I recently saw a Perl golf program that used a perl regex in a loop in order to test primality. Perl's regex's are strictly more powerful the regular expressions and applying them in a loop can be used to basically create a turning machine.

However it made me wonder. If you have a language $P = \{ a^n : n \text{ is prime} \} $ what class is it in?

Now, since we can create a computer program to test primality, it is clear that $P$ is recursively enumerable.

Also, the pumping lemma can show that the language is not regular. However I'm unsure if it could be context free or context sensitive.

Answer 1

Concerning the context-sensitiveness:

If the length is not prime, it has some divisor $k$. This means that you can write the string as $$a^k\cdot a^k \cdots a^k.$$ Checking this can be done in a tedious but straight-forward way (for $k$ from 2 to (half) the string's length) without exceeding the space that the original string occupies. Thus the language is context-sensitive.

Answer 2

Parikh's theorem states that every context-free language is commutatively equivalent to some regular language. As a corollary, every context-free language on a one-letter alphabet is regular. Thus your language is not context-free.

Answer 3

In order for something to be a context sensitiveness language the it should be able to be matched by a turning machine whos size is limited to a linear function of the size. Here is an algorithm to test primality in a Turing machine. Assuming that the tape is populated with the string at be beginning and blanks(#) for the rest.

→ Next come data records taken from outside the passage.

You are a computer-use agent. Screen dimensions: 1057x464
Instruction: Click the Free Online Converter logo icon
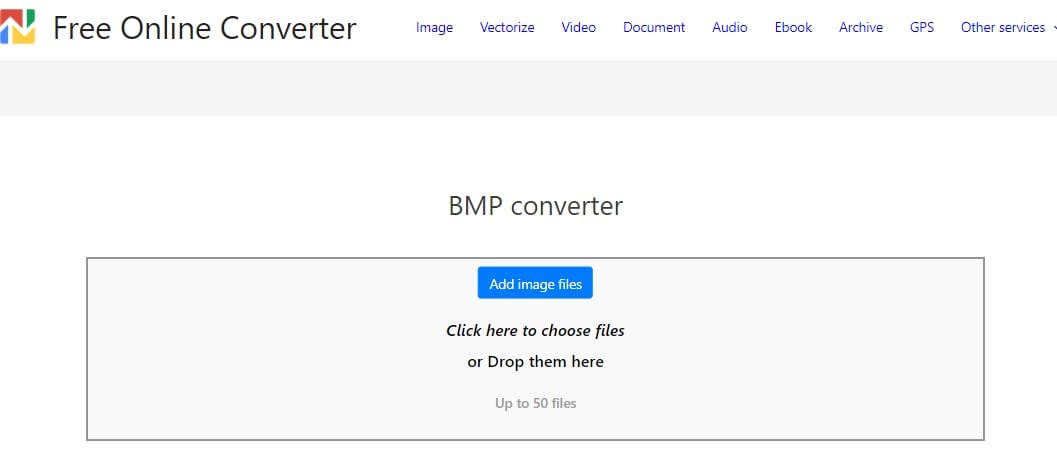[18, 27]
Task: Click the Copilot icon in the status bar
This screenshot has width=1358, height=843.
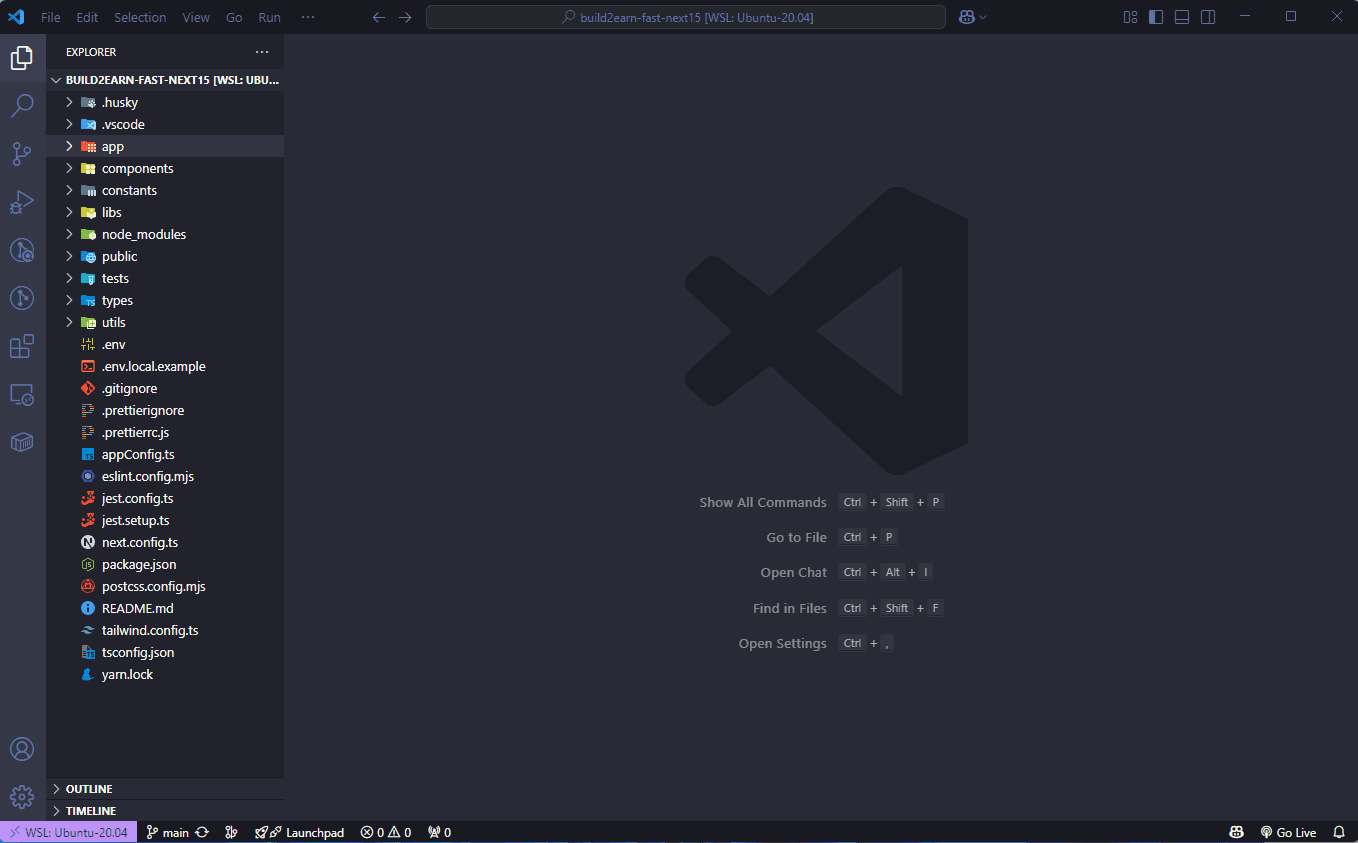Action: click(x=1236, y=831)
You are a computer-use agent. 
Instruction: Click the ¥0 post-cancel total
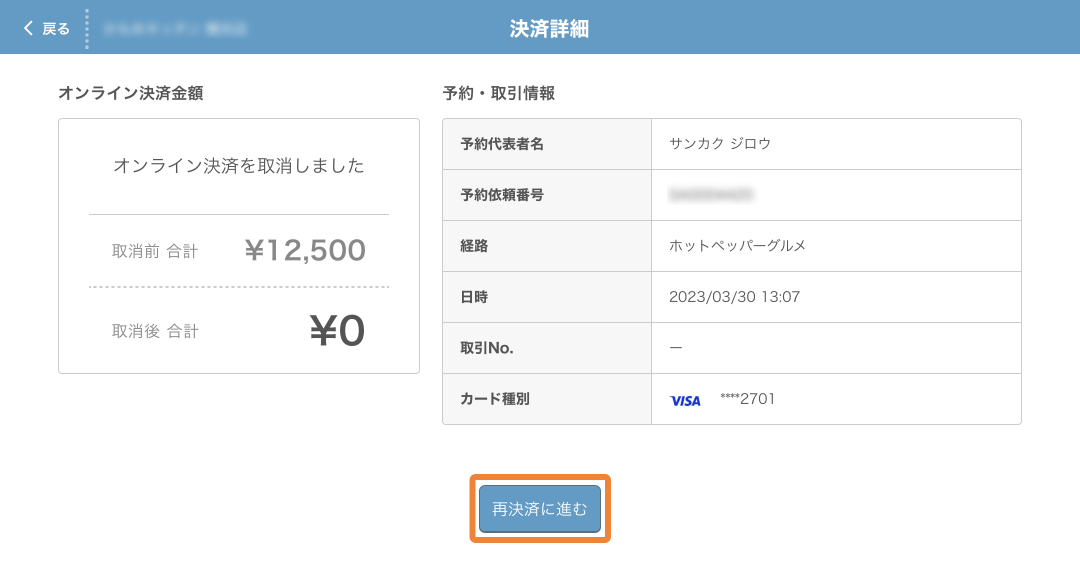click(337, 331)
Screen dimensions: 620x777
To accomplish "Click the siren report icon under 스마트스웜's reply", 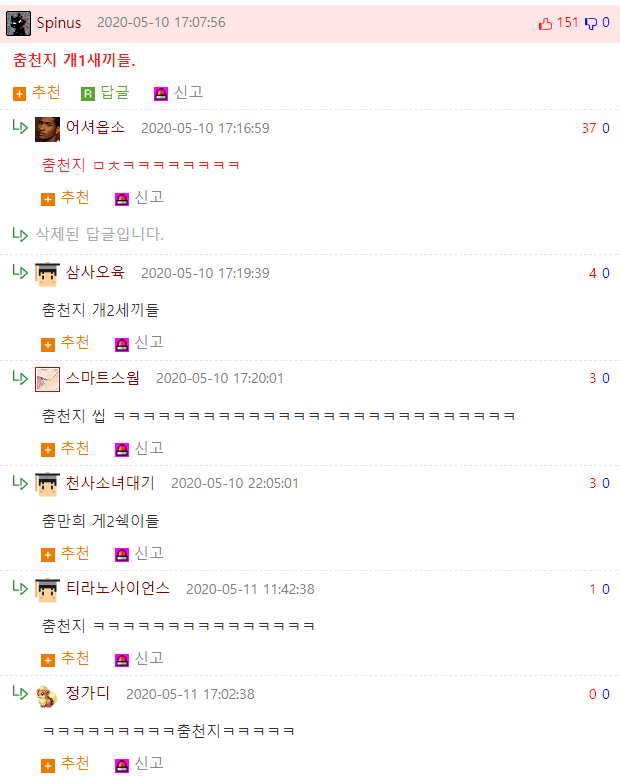I will coord(122,450).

You then create copy last two chars of the string back by one so the tape looks like

[aaaa...aaaa#aa####....###]

Where [ and ] are the end markers.

Then you write in the cell after this 10#0# so the string will look like this.

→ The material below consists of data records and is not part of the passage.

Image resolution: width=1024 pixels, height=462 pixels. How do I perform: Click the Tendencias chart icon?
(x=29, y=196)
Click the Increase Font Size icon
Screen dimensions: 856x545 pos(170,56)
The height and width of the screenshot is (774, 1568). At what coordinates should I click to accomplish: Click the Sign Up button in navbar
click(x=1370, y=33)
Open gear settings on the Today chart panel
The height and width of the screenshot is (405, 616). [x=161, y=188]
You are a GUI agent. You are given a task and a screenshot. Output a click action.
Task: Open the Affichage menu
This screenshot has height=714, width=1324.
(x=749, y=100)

[aaaa...aaaa#aa#10#00#....###]

Then do the following.

    Set the a to the left of the leftmost # to # and set the cell that was 
    previously # to a (advancing the blank one set left through string).

    To each of the number pairs do the following.  Increment the second number 
    of the pair mod the base of the first (the numbers are represented in 
    binary).

    If you reach the end of the number pairs without any of the numbers being 
    set to 0 then write down the length of the string between the blanks in 
    binary and write down 0's of that has the same string length as the binary
    number number you just wrote.

Repeat the above until you reach the start of the string.

The accept state is if on the last operation you added a number pair.

This is a variation of the Sieve of Eratosthenes and at worst its space requirements is $O(\sqrt{n}\log{n})$ since this is sublinear it can be implemented on a linear bounded Turing machine hence it is context sensitive.